* **SELECTED TEXT**

· · · ·

### Low Overhead Security Isolation using Lightweight Kernels and TEEs

John R. Lange (ORNL/Pitt), Nicholas Gordon (Pitt), Brian Gaines (SNL)



## **Post Exascale HPC OS/R Challenges**

- Security is becoming increasingly important on large scale HPC systems
  - Edge Integration will introduce co-located workloads from new users
  - Data centric AI/ML workloads will require access to sensitive/protected data
  - Federation of HPC resources will require cross organizational identities
- Existing HPC OS/Rs still rely on traditional security controls
  - Unix account identities
  - Unix file permissions
- Increased security requirements will require more extensive OS/R security capabilities
- This work:
  - First step towards leveraging trusted computing hardware features to enable secure compartmentalization of HPC OS/Rs
    - Combine Lightweight Kernels and Trusted Hypervisors

# **Trusted Computing Capabilities**

- Hardware security features are becoming prevalent
  - Intel SGX, ARM TrustZone, AMD SEV
  - Not a HPC viable solution yet, but we're heading in the right direction
- Necessary Features:
  - Isolated Execution
  - Sealed Storage
  - Attestation

### **TEE Features**

- Isolated Execution provides isolated HW resources on an untrusted platform
  - Hardware protected confidentiality and integrity for code and data
  - External software cannot access enclave memory
  - Enclaves are permitted to access external memory
- Sealed storage allows for the long-term secure storage of protected information
- Local and remote attestation allows verification of the authenticity of an enclave
  - Local attestation has limited utility for distributed systems
- Enclaves are protected from co-located applications and malicious OS/Hypervisors

# **Current TEE approaches**

#### • Intel SGX

- Isolated Execution, Sealed Storage, Local + Remote attestation
- Enclaves have limited functionality (i.e. no system calls)

· · · ·

* **SHORT TASK 1**
Say whether each statement agrees with the slides on HPC security isolation, answering yes or no and quoting the words that decide it: (a) enclaves may access memory outside the enclave; (b) Intel SGX enclaves can make system calls; (c) existing HPC OS/Rs rely on Unix file permissions for security.
* **SHORT TASK 2**
Continue the slides on HPC security isolation from the point at which they stop.

[Records from a data collection]
· · · ·

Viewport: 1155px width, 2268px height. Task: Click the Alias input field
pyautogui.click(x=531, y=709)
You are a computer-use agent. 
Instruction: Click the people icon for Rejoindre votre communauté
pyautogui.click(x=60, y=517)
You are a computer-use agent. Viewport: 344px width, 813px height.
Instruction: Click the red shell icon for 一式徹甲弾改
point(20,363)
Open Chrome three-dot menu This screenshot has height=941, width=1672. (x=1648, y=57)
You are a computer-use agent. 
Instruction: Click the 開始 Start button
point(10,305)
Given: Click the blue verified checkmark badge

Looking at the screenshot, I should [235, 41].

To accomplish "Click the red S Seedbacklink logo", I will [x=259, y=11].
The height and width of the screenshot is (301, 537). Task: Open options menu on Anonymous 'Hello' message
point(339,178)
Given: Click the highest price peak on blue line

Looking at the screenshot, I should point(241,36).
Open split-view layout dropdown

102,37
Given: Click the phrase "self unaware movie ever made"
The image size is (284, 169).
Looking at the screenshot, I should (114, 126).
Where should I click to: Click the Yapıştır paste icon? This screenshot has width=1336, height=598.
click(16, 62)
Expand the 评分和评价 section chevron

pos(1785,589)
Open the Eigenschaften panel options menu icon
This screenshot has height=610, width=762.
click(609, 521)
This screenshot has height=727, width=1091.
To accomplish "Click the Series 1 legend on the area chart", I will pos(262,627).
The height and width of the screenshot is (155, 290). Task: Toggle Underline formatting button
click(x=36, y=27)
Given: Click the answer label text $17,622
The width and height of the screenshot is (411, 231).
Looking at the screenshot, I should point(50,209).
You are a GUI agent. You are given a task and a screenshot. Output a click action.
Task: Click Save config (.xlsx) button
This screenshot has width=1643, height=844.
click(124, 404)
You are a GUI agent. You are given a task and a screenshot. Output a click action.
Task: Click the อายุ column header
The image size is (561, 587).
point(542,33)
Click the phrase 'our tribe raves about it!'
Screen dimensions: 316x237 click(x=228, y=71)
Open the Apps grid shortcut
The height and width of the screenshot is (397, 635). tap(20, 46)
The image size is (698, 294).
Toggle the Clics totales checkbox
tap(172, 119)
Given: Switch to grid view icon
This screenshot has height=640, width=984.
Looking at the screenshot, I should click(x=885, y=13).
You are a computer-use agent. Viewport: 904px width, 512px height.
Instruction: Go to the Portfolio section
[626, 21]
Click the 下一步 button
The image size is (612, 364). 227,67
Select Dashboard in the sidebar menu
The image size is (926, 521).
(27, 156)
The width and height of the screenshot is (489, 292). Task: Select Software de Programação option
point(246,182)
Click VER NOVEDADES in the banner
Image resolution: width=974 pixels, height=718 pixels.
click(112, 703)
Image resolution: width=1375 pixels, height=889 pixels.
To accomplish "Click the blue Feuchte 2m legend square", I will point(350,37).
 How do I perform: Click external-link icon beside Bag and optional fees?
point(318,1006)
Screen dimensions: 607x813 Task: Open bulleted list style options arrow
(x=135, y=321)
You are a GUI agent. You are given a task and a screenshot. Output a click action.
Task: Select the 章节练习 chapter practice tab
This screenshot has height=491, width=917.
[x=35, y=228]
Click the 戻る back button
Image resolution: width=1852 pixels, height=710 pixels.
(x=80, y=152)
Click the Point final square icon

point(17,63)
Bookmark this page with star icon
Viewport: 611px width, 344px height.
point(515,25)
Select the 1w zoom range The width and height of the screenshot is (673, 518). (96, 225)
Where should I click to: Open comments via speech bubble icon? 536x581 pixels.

· · · ·

* **WRITTEN RESPONSE 1**
(a) Yes: "Enclaves are permitted to access external memory"
(b) No: "Enclaves have limited functionality (i.e. no system calls)"
(c) Yes: "Existing HPC OS/Rs still rely on traditional security controls" and "Unix file permissions"

* **WRITTEN RESPONSE 2**
#### ARM TrustZone

- Isolated Execution, Sealed Storage, only Local Attestation on some platforms
- Can Isolate full OS/Hypervisor stacks
- Designed for commodity/handset devices
- AMD SEV
  - Isolated Execution for Virtual Machines

## **TEEs for HPC**

- Ideal solution is probably a combination of SGX and TrustZone
  - Memory isolation and encryption
  - Scalably attestable execution environments
  - Dynamic instantiation of TEE instances
  - Secure I/O capabilities
  - Dynamic resource assignment

• We're heading in the right direction...

#### The Arm Confidential Compute Architecture Arm CCA

- Realms enable you to run an application or service in such a way that your data is protected from:
- The host
- The hardware manufacturer or service supplier
- Other software running on the device or sharing the machine



### **Hardware Trends**

• We're heading in the right direction...

### The Arm Confidential Compute Architecture Arm CCA

- Realms enable you to run an application or service in such a way that your data is protected from:
  - The host
  - The hardware manufacturer or service supplier
  - Other software running on the device or sharing the machine







# **Hafnium Trusted Hypervisor**

#### • Hafnium:

- "A reference Secure Partition Manager (SPM) for systems that implement the Armv8.4-A Secure-EL2 extension"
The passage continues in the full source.